EXERCISE INSTRUCTIONS
All the data should come back exactly as it was given.
___ INFORMATION SUPPLIED ___
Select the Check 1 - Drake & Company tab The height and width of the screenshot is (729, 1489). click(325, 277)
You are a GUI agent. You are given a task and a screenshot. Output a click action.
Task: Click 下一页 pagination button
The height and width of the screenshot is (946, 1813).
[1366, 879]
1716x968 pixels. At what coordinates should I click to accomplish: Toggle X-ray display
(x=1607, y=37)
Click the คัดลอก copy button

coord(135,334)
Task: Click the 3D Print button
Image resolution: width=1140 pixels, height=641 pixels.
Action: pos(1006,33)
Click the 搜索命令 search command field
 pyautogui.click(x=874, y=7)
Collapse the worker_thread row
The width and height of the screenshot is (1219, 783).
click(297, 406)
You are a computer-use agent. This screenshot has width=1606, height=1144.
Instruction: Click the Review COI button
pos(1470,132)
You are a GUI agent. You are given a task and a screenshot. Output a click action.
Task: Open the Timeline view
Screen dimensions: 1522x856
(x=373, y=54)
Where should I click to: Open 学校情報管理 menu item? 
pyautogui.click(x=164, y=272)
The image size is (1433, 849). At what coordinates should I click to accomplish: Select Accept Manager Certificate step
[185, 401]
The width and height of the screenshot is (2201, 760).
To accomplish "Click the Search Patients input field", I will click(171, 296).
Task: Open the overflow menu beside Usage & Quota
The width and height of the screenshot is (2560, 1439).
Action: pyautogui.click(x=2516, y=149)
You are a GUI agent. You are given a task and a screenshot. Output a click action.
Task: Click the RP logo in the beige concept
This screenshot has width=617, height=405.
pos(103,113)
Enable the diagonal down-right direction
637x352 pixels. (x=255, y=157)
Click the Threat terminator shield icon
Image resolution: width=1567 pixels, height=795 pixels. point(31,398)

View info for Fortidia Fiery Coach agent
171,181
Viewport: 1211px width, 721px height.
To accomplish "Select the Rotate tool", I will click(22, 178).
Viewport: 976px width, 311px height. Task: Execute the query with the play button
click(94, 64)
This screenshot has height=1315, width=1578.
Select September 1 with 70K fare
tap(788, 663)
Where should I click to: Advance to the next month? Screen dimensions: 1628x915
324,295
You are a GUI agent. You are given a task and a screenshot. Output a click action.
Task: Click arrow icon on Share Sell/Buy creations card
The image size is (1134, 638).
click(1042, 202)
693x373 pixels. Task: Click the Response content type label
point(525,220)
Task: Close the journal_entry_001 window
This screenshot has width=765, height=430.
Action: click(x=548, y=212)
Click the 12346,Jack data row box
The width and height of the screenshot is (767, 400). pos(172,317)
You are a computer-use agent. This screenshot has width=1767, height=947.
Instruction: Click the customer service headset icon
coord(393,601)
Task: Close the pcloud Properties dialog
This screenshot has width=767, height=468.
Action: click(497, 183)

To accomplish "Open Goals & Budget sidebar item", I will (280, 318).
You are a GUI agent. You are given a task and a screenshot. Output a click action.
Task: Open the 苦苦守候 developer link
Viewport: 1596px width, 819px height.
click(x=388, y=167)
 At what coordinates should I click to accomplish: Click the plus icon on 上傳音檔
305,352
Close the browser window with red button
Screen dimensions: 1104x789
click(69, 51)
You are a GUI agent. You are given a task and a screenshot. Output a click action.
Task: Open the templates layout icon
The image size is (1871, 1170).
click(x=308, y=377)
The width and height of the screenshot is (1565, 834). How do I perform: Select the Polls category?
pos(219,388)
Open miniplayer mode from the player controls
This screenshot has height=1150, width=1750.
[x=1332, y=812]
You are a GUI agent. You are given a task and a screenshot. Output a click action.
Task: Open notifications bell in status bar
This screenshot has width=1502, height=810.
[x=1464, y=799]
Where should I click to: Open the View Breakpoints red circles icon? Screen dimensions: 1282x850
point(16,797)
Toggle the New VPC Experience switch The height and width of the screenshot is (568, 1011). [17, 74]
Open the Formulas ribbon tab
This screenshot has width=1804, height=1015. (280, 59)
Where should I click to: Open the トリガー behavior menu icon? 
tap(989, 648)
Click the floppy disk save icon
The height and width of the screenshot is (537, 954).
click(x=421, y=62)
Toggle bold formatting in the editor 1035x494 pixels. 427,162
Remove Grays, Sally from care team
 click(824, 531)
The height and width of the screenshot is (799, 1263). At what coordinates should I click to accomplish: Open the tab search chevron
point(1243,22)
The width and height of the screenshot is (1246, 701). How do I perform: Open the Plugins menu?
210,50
___
RESPONSE TO THIS TASK
Select the Check 1 - Drake & Company tab The height and width of the screenshot is (729, 1489). click(325, 277)
You are a GUI agent. You are given a task and a screenshot. Output a click action.
Task: Click 下一页 pagination button
The height and width of the screenshot is (946, 1813).
[1366, 879]
1716x968 pixels. At what coordinates should I click to accomplish: Toggle X-ray display
(x=1607, y=37)
Click the คัดลอก copy button

coord(135,334)
Task: Click the 3D Print button
Image resolution: width=1140 pixels, height=641 pixels.
Action: pos(1006,33)
Click the 搜索命令 search command field
 pyautogui.click(x=874, y=7)
Collapse the worker_thread row
The width and height of the screenshot is (1219, 783).
click(297, 406)
You are a computer-use agent. This screenshot has width=1606, height=1144.
Instruction: Click the Review COI button
pos(1470,132)
You are a GUI agent. You are given a task and a screenshot. Output a click action.
Task: Open the Timeline view
Screen dimensions: 1522x856
(x=373, y=54)
Where should I click to: Open 学校情報管理 menu item? 
pyautogui.click(x=164, y=272)
The image size is (1433, 849). At what coordinates should I click to accomplish: Select Accept Manager Certificate step
[185, 401]
The width and height of the screenshot is (2201, 760).
To accomplish "Click the Search Patients input field", I will click(171, 296).
Task: Open the overflow menu beside Usage & Quota
The width and height of the screenshot is (2560, 1439).
Action: pyautogui.click(x=2516, y=149)
You are a GUI agent. You are given a task and a screenshot. Output a click action.
Task: Click the RP logo in the beige concept
This screenshot has width=617, height=405.
pos(103,113)
Enable the diagonal down-right direction
637x352 pixels. (x=255, y=157)
Click the Threat terminator shield icon
Image resolution: width=1567 pixels, height=795 pixels. point(31,398)

View info for Fortidia Fiery Coach agent
171,181
Viewport: 1211px width, 721px height.
To accomplish "Select the Rotate tool", I will click(22, 178).
Viewport: 976px width, 311px height. Task: Execute the query with the play button
click(94, 64)
This screenshot has height=1315, width=1578.
Select September 1 with 70K fare
tap(788, 663)
Where should I click to: Advance to the next month? Screen dimensions: 1628x915
324,295
You are a GUI agent. You are given a task and a screenshot. Output a click action.
Task: Click arrow icon on Share Sell/Buy creations card
The image size is (1134, 638).
click(1042, 202)
693x373 pixels. Task: Click the Response content type label
point(525,220)
Task: Close the journal_entry_001 window
This screenshot has width=765, height=430.
Action: click(x=548, y=212)
Click the 12346,Jack data row box
The width and height of the screenshot is (767, 400). pos(172,317)
You are a computer-use agent. This screenshot has width=1767, height=947.
Instruction: Click the customer service headset icon
coord(393,601)
Task: Close the pcloud Properties dialog
This screenshot has width=767, height=468.
Action: click(497, 183)

To accomplish "Open Goals & Budget sidebar item", I will (280, 318).
You are a GUI agent. You are given a task and a screenshot. Output a click action.
Task: Open the 苦苦守候 developer link
Viewport: 1596px width, 819px height.
click(x=388, y=167)
 At what coordinates should I click to accomplish: Click the plus icon on 上傳音檔
305,352
Close the browser window with red button
Screen dimensions: 1104x789
click(69, 51)
You are a GUI agent. You are given a task and a screenshot. Output a click action.
Task: Open the templates layout icon
The image size is (1871, 1170).
click(x=308, y=377)
The width and height of the screenshot is (1565, 834). How do I perform: Select the Polls category?
pos(219,388)
Open miniplayer mode from the player controls
This screenshot has height=1150, width=1750.
[x=1332, y=812]
You are a GUI agent. You are given a task and a screenshot. Output a click action.
Task: Open notifications bell in status bar
This screenshot has width=1502, height=810.
[x=1464, y=799]
Where should I click to: Open the View Breakpoints red circles icon? Screen dimensions: 1282x850
point(16,797)
Toggle the New VPC Experience switch The height and width of the screenshot is (568, 1011). [17, 74]
Open the Formulas ribbon tab
This screenshot has width=1804, height=1015. (280, 59)
Where should I click to: Open the トリガー behavior menu icon? 
tap(989, 648)
Click the floppy disk save icon
The height and width of the screenshot is (537, 954).
click(x=421, y=62)
Toggle bold formatting in the editor 1035x494 pixels. 427,162
Remove Grays, Sally from care team
 click(824, 531)
The height and width of the screenshot is (799, 1263). At what coordinates should I click to accomplish: Open the tab search chevron
point(1243,22)
The width and height of the screenshot is (1246, 701). How do I perform: Open the Plugins menu?
210,50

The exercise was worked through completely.